Then, we implement the arithmetic addition using TCG's tcg_gen_add_tl function:

tcg_gen_add_tl(tcg_ctx, tcg_result, r2, r1);
gen_set_gpr(tcg_ctx, rs2, tcg_result);

We also compute the flags based on the current registers status:

gen_flags_on_add(tcg_ctx, r1, r2);

And last but not least, we free the two temporary TCG variables:

tcg_temp_free(tcg_ctx, r1);
tcg_temp_free(tcg_ctx, r2);
}

This gives the following final function for the RH850 ADD instruction (format I):

static void gen_intermediate_add_reg_reg(DisasContext *ctx, int rs1, int rs2)
{
    /* Retrieve the TCG context from Unicorn's disassembly context. */
    TCGContext *tcg_ctx = ctx->uc->tcg_ctx;

    /* Create two temporary TCG variables. */
    TCGv r1 = tcg_temp_new(tcg_ctx);
    TCGv r2 = tcg_temp_new(tcg_ctx);
    gen_get_gpr(tcg_ctx, r1, rs1);
    gen_get_gpr(tcg_ctx, r2, rs2);

    /* Add r1 and r2 and write the result into tcg_result */
    tcg_gen_add_tl(tcg_ctx, c, r2, r1);

    /* Write the result into general-purpose register designed by index rs2 */
    gen_set_gpr(tcg_ctx, rs2, tcg_result);

    /* Update flags */
    gen_flags_on_add(tcg_ctx, r1, r2);

    /* Free all temporary variables. */
    tcg_temp_free(tcg_ctx, r1);
    tcg_temp_free(tcg_ctx, r2);
    tcg_temp_free(tcg_ctx, tcg_result);
}

This function has to be called with the correct parameters extracted from the decoded instruction and will generate the equivalent IR code that will modify our CPU general-purpose registers and flags accordingly.

In our RH850 implementation, we grouped similar arithmetic functions into a single Intermediate Representation generator in order to factorize as much code as possible.

Labels, tests and jumps in IR

Sometimes it is required to implement a conditional jump inside a single block to return two different values based on a specific condition, for instance.
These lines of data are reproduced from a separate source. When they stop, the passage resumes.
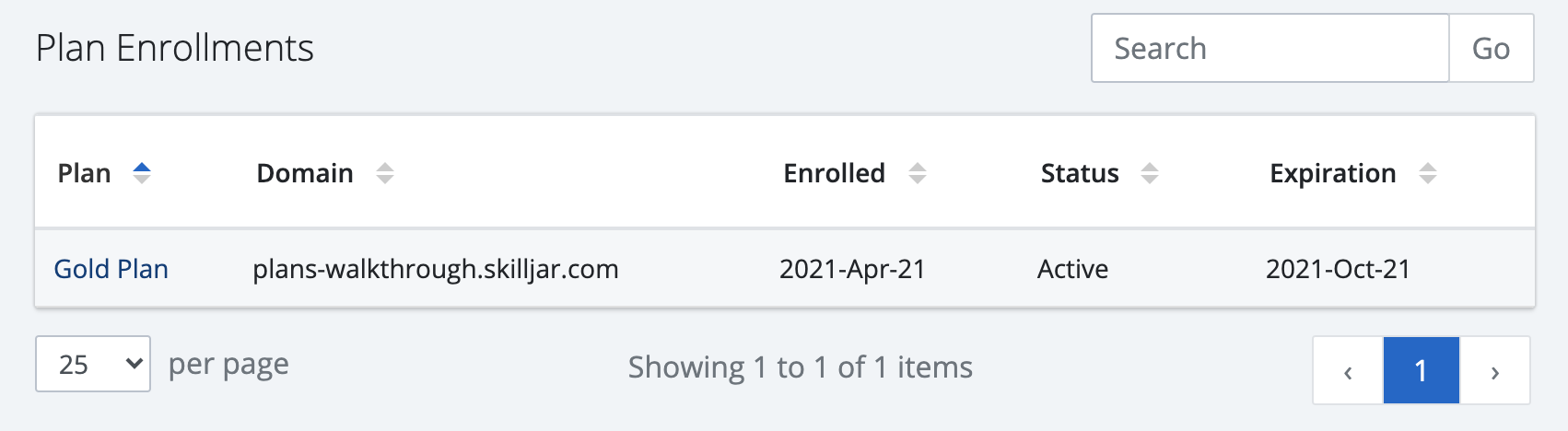Click the plans-walkthrough.skilljar.com domain cell
Image resolution: width=1568 pixels, height=431 pixels.
click(436, 269)
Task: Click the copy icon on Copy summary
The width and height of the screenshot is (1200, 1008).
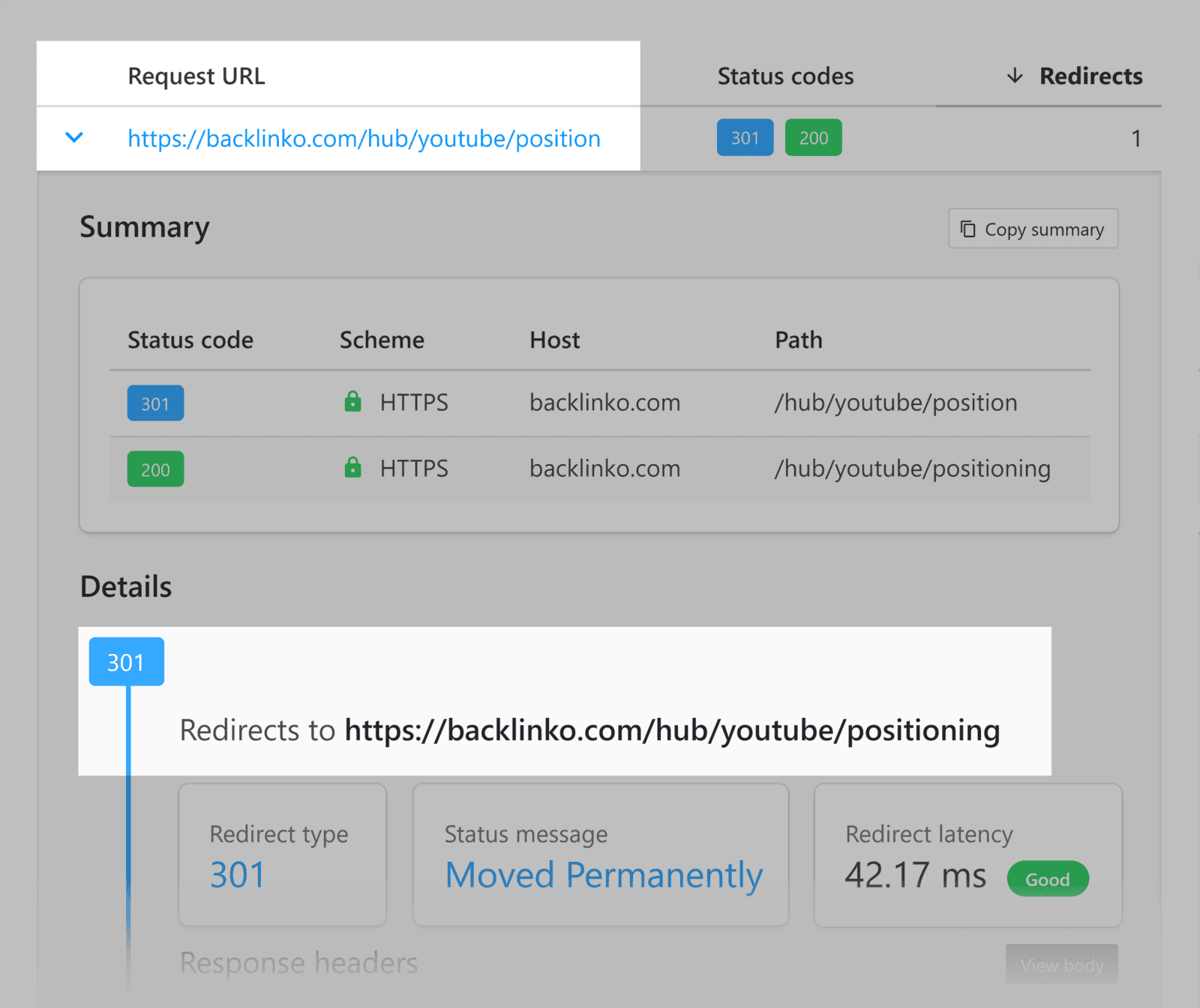Action: [968, 229]
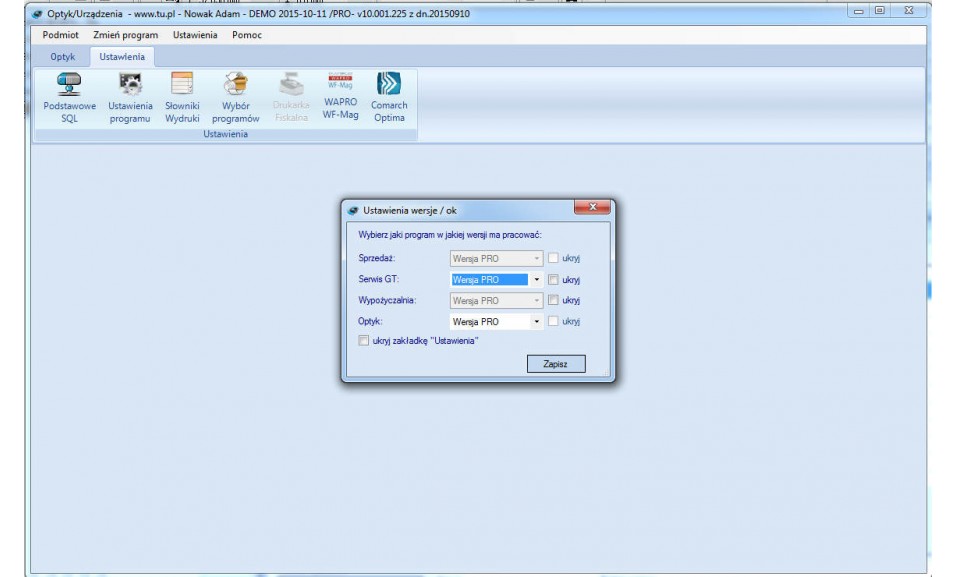Tick ukryj checkbox for Wypożyczalnia

click(x=553, y=300)
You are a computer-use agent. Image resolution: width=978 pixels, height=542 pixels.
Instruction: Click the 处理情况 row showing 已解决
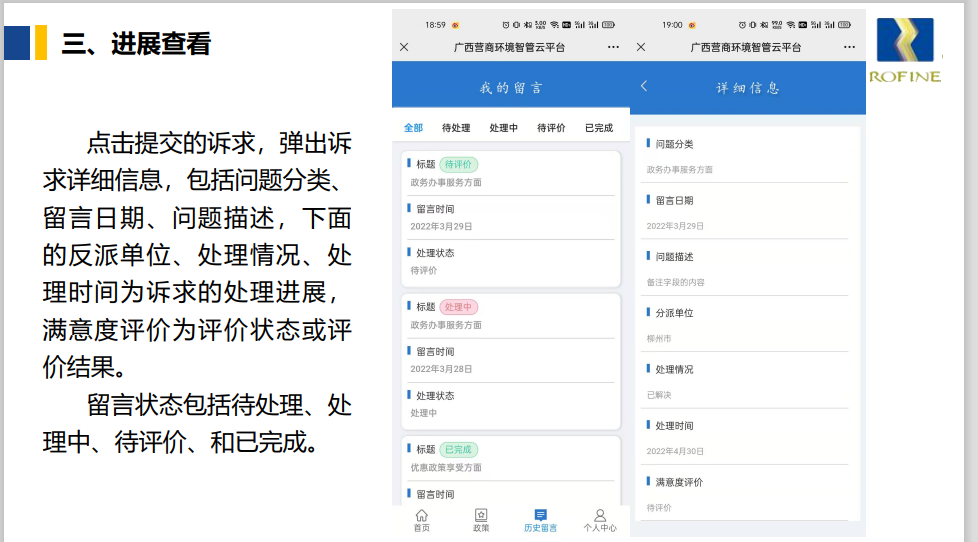pos(748,381)
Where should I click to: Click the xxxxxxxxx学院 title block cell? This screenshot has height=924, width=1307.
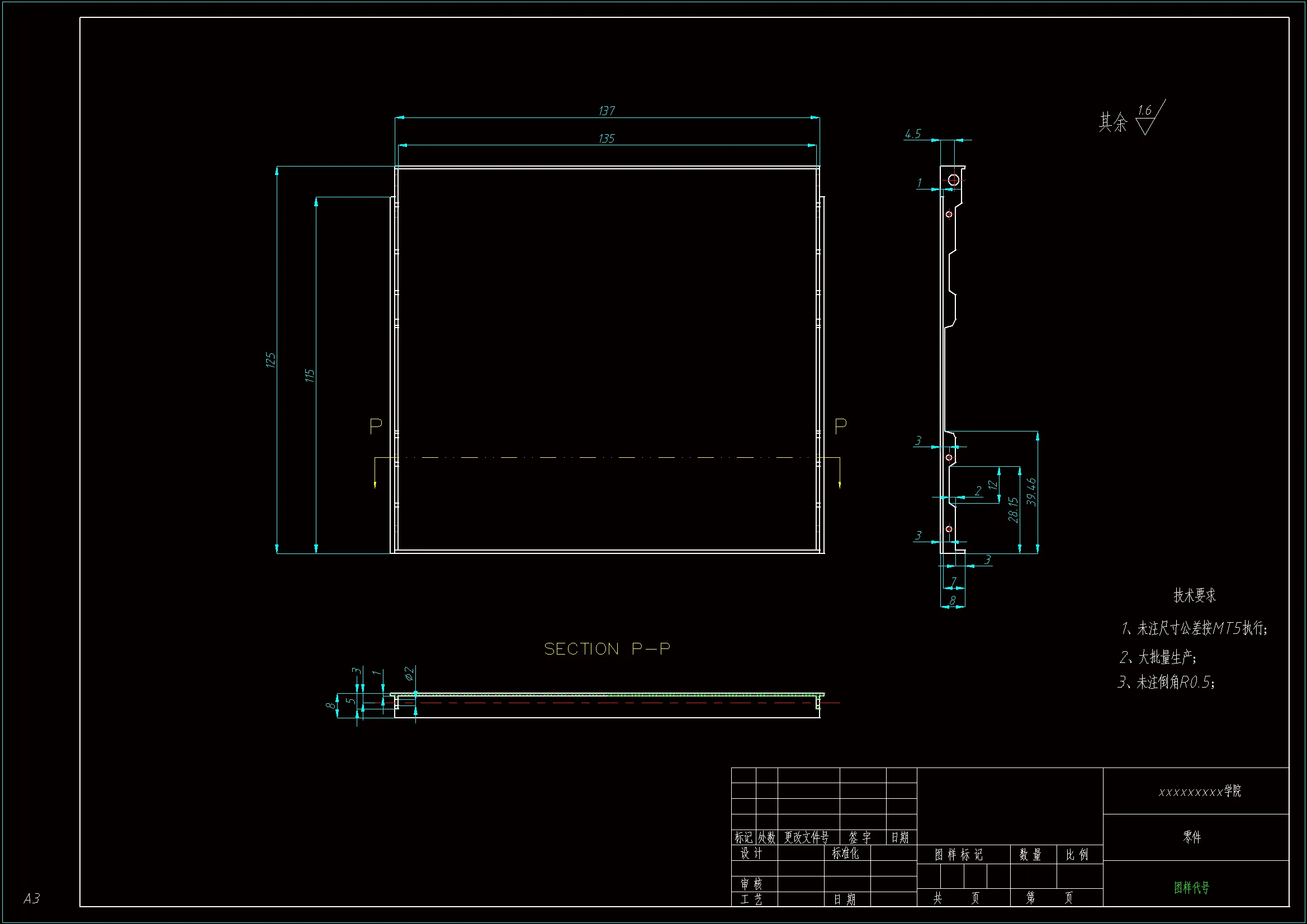pos(1200,792)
This kind of behavior is implemented in the aforementioned gen_flags_on_add() IR generator, as shown below:

static void gen_flags_on_add(TCGContext *tcg_ctx, TCGv_i32 t0, TCGv_i32 t1)
{
    TCGLabel *cont;
    TCGLabel *end;

    TCGv_i32 tmp = tcg_temp_new_i32(tcg_ctx);
    tcg_gen_movi_i32(tcg_ctx, tmp, 0);
    // 'add2(rl, rh, al, ah, bl, bh) creates 64-bit values and adds them:
    // [CYF : SF] = [tmp : t0] + [tmp : t1]
    // While CYF is 0 or 1, SF bit 15 contains sign, so it
    // must be shifted 31 bits to the right later.
    tcg_gen_add2_i32(tcg_ctx, cpu_SF, cpu_CYF, t0, tmp, t1, tmp);
    tcg_gen_mov_i32(tcg_ctx, cpu_ZF, cpu_SF);

    tcg_gen_xor_i32(tcg_ctx, cpu_OVF, cpu_SF, t0);
    tcg_gen_xor_i32(tcg_ctx, tmp, t0, t1);
    tcg_gen_andc_i32(tcg_ctx, cpu_OVF, cpu_OVF, tmp);

    tcg_gen_shri_i32(tcg_ctx, cpu_SF, cpu_SF, 0x1f);
    tcg_gen_shri_i32(tcg_ctx, cpu_OVF, cpu_OVF, 0x1f);

    tcg_temp_free_i32(tcg_ctx, tmp);

    cont = gen_new_label(tcg_ctx);
    end = gen_new_label(tcg_ctx);

    tcg_gen_brcondi_i32(tcg_ctx, TCG_COND_NE, cpu_ZF, 0x0, cont);
    tcg_gen_movi_i32(tcg_ctx, cpu_ZF, 0x1);
    tcg_gen_br(tcg_ctx, end);

    gen_set_label(tcg_ctx, cont);
    tcg_gen_movi_i32(tcg_ctx, cpu_ZF, 0x0);

    gen_set_label(tcg_ctx, end);
}

Conditional jumps as the one on line 27 of the code above require two labels to be defined, one indicating the code to be executed if the condition is satisfied and the other the code to be executed if it is not.

Labels are defined as shown on lines 3 and 4, and set with a call to gen_set_label() as shown on lines 31 and 34. They mark specific locations in the code that can be reached through jumps.

Conditional jumps are generated through specific TCG primitives such as tcg_gen_brcondi_i32() as shown on line 27. In this example, the execution will continue to label cont if the zero flag is set (and the zero flag will be unset) or right after the conditional jump if the condition is not satisfied.

Chaining translated blocks

Translating instructions manipulating the execution flow such as procedure calls, direct or conditional jumps, requires the possibility to tell QEMU which translated block must be executed next. And this is particularly true for conditional jumps that can lead to two different blocks. Each translated block has two available jump slots that can be used by the IR code to manipulate the execution flow.

In case of a simple jump for instance, the following code is used:

tcg_gen_goto_tb(tcg_context, 0);
tcg_gen_movi_tl(tcg_context, cpu_pc, dest_address);
tcg_gen_exit_tb(tcg_context, ctx->base.tb, 0);

When this IR code is first executed, the goto instruction generated when calling tcg_gen_goto_tb() does not do anything but allocate the first jump slot. The next line modifies the CPU state and specifically its program counter, and the call to tcg_gen_exit_tb() tells the TCG that it shall generate an IR code handling the exit of the current translated block and the first jump slot.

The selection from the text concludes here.